Oui, les deux résolutions votées par la France à l’ONU désignent bien Israël comme seul pays violateur des droits des femmes.

Le 23 juillet dernier, deux résolutions accusant Israël de violer les droits de la femme étaient soumises au vote du Conseil économique et social des Nations unies (l’ECOSOC) avant d’être adoptées. Parmi les pays ayant voté pour : l’Iran, le Pakistan, le Yémen, l’Arabie saoudite et…la France.

Plusieurs voix se sont élevées pour dénoncer le fait qu’Israël soit le seul pays fustigé par ces résolutions. Et pour cause :

La résolution de l’ECOSOC sur « la situation des femmes palestiniennes et l’aide à leur apporter » a été adoptée au titre du point 16 de l’ordre du jour, intitulé « Répercussions économiques et sociales de l’occupation israélienne sur les conditions de vie du peuple palestinien dans le territoire palestinien occupé, y compris Jérusalem-Est, et de la population arabe du Golan syrien occupé ». C’est le seul point de l’ordre du jour de l’ECOSOC consacré spécifiquement à la condamnation d’un seul pays : Israël. Tous les autres domaines d’intervention se concentrent sur des thématiques globales. Le contexte même est donc anti-Israël.

La résolution abonde de dispositions blâmant Israël (voir, par exemple, le huitième alinéa du préambule et les paragraphes 1 et 2 du dispositif).

Il n’y a pas de dispositions similaires critiquant l’Autorité palestinienne, bien que le Secrétaire général des Nations Unies, dans son rapport sur « la situation des femmes palestiniennes et l’aide à leur apporter » (E/CN.6/2019/6), ait explicitement présenté des preuves de discrimination fondée sur le sexe dans la société palestinienne, notamment : la violation des droits des femmes ; la violence à l’encontre des femmes ; la discrimination au travail et dans le système éducatif ; la dépendance économique et les pressions sociales ; et les obstacles à l’égalité des sexes inhérents aux lois sur le mariage, le divorce et l’héritage. Mais la résolution de l’ECOSOC blâme Israël pour les mauvaises conditions des femmes palestiniennes plutôt que de se concentrer sur ces résultats troublants.

Le treizième alinéa du préambule note « l’adhésion de la Palestine à plusieurs instruments relatifs aux droits de l’homme et aux principales conventions relatives au droit humanitaire, ainsi qu’à d’autres traités internationaux » et souligne la nécessité de s’acquitter pleinement des obligations découlant de ces instruments qui protègent les droits des femmes et des filles, notamment pendant et après les conflits. Des propos nettement plus indulgents que ceux dirigés à l’encontre d’Israël.

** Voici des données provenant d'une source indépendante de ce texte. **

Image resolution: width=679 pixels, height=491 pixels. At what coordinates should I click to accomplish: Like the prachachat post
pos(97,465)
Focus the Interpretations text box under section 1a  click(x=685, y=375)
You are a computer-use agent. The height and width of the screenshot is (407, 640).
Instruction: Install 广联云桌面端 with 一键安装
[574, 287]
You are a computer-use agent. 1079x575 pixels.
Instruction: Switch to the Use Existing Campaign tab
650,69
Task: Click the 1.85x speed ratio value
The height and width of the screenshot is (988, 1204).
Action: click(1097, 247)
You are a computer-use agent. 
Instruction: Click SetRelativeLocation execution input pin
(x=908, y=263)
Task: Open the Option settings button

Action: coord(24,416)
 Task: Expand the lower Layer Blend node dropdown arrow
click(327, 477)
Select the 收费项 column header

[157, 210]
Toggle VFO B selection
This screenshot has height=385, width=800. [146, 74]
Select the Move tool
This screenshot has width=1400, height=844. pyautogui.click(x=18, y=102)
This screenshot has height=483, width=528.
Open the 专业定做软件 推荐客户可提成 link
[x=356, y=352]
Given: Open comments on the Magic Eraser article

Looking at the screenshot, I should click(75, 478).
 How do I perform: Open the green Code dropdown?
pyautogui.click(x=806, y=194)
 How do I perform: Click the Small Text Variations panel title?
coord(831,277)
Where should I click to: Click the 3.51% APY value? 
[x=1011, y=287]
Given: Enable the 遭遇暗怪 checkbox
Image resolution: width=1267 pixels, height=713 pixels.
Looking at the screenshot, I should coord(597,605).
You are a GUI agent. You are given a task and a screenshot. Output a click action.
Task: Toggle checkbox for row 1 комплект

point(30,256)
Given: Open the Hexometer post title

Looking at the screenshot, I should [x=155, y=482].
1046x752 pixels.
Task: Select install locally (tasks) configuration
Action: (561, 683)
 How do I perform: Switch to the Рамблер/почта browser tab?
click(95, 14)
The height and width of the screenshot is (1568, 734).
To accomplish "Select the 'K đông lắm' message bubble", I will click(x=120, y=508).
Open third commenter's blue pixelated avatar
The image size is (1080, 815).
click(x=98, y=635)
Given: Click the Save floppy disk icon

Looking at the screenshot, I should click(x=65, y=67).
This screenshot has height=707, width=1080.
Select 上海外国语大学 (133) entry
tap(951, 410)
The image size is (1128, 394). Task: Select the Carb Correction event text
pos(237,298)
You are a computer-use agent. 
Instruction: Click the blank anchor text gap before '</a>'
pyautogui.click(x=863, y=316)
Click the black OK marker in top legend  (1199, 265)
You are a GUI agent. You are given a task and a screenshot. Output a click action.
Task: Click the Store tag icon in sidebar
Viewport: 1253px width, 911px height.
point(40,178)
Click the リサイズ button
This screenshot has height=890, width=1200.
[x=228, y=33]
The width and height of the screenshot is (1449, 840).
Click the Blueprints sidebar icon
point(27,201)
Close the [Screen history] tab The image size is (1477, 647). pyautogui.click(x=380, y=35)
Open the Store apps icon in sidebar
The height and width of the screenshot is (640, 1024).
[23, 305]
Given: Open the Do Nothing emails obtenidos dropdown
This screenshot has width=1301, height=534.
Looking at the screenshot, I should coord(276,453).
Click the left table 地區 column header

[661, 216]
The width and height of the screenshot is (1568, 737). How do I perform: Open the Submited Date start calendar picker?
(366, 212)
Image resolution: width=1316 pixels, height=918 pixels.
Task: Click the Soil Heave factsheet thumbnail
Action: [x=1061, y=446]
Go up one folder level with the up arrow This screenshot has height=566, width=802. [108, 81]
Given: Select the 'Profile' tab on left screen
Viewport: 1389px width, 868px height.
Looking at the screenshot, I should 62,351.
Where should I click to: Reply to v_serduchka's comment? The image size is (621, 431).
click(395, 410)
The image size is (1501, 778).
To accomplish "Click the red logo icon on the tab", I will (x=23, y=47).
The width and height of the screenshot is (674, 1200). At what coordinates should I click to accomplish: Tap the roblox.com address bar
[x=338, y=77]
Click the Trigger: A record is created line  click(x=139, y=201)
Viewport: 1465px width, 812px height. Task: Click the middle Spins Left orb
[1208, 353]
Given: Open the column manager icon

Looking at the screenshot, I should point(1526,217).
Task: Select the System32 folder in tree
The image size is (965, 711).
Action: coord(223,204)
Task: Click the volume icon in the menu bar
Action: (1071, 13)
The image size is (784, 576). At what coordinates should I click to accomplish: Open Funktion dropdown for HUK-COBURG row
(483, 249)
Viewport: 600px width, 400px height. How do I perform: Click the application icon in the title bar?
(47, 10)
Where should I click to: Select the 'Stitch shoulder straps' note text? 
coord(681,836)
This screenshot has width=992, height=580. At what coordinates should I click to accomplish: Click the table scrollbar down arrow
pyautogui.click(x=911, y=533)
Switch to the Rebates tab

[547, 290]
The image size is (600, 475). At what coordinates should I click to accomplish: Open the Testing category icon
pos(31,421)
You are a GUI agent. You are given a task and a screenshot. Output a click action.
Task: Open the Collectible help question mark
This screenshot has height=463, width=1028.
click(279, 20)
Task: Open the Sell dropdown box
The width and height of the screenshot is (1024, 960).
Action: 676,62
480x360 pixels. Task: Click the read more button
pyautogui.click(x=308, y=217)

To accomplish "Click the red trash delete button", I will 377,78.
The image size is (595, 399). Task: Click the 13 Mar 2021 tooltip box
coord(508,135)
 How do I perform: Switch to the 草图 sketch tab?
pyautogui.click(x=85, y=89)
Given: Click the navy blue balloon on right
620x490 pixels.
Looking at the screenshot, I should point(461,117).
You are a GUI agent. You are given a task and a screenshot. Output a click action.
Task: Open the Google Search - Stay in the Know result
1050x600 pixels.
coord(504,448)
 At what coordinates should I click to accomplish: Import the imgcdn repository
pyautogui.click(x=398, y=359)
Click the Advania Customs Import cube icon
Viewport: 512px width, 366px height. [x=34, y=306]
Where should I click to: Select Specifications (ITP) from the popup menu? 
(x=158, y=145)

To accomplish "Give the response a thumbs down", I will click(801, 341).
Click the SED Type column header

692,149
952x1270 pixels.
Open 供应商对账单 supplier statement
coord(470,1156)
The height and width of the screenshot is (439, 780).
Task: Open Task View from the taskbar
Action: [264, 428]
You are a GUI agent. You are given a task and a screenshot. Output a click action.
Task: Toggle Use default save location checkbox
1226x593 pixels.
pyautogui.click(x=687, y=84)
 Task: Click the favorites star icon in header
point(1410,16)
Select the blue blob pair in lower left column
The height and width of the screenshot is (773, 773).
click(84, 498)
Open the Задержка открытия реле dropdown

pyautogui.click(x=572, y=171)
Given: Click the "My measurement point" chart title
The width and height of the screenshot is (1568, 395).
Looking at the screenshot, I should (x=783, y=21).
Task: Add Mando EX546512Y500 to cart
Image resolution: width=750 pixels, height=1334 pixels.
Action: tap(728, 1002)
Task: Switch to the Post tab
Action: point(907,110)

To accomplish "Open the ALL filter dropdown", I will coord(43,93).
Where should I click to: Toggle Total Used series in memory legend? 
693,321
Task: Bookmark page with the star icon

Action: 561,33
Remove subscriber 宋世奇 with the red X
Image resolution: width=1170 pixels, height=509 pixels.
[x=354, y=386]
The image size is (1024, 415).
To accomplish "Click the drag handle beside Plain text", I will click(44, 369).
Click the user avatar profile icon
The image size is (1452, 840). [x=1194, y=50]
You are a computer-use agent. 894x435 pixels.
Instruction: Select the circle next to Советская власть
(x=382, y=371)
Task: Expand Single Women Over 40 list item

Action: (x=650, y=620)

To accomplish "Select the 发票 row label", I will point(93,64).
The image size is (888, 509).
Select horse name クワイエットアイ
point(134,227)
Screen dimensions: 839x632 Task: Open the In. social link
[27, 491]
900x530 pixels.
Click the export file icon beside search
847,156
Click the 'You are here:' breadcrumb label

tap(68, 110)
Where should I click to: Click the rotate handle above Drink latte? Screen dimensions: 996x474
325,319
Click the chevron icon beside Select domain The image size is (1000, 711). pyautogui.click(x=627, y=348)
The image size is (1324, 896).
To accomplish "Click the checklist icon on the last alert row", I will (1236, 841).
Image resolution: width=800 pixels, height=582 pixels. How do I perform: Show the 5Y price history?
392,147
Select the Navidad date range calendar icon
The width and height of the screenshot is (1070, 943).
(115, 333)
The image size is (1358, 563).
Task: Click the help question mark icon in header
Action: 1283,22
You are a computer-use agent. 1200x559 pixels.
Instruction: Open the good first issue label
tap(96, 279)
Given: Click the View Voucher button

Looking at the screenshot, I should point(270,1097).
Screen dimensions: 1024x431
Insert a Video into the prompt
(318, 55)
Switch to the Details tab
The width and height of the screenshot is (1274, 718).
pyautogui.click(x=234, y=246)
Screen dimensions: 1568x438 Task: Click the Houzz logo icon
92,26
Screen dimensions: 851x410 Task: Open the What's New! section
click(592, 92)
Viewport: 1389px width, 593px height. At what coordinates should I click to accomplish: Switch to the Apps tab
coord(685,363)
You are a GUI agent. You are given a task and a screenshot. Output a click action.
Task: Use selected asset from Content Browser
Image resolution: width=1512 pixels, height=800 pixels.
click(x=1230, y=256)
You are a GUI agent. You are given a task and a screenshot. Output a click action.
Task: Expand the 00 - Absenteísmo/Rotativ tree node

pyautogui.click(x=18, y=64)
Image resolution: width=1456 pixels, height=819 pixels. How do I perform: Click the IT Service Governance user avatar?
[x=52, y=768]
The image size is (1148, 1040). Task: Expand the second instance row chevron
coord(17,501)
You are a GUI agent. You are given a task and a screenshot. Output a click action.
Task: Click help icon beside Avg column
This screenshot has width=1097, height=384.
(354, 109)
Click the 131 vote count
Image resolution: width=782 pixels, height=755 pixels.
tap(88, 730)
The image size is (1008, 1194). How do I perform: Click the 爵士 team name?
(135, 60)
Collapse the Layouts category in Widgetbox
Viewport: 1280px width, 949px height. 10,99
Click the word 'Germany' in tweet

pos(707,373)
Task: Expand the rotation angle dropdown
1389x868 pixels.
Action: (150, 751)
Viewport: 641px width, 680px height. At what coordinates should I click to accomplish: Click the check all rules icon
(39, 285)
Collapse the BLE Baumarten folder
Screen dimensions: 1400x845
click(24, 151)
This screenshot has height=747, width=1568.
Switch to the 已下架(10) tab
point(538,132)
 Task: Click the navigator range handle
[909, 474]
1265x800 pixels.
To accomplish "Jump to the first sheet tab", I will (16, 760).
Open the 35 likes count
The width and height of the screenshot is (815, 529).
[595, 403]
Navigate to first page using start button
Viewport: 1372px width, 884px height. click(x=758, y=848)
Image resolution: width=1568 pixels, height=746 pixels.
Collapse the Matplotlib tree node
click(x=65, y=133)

Il en va de même pour le paragraphe 6 du dispositif, qui est le seul paragraphe mentionnant le Gouvernement palestinien : « Se félicite de l’adoption par le Gouvernement palestinien du plan d’action national pour l’application de la résolution 1375 (2000) ».

La France a également voté en faveur de l’autre résolution unilatérale adoptée par l’ECOSOC, intitulée, tout comme le point de l’ordre du jour au titre duquel elle a été adoptée ; « Répercussions économiques et sociales de l’occupation israélienne sur les conditions de vie du peuple palestinien dans le territoire palestinien occupé, y compris Jérusalem-Est, et de la population arabe du Golan syrien occupé ».

Si ces deux résolutions non contraignantes, il n’en reste pas moins qu’elles pointent Israël de façon unilatérale et qu’elles sont, en ce sens, largement contestables.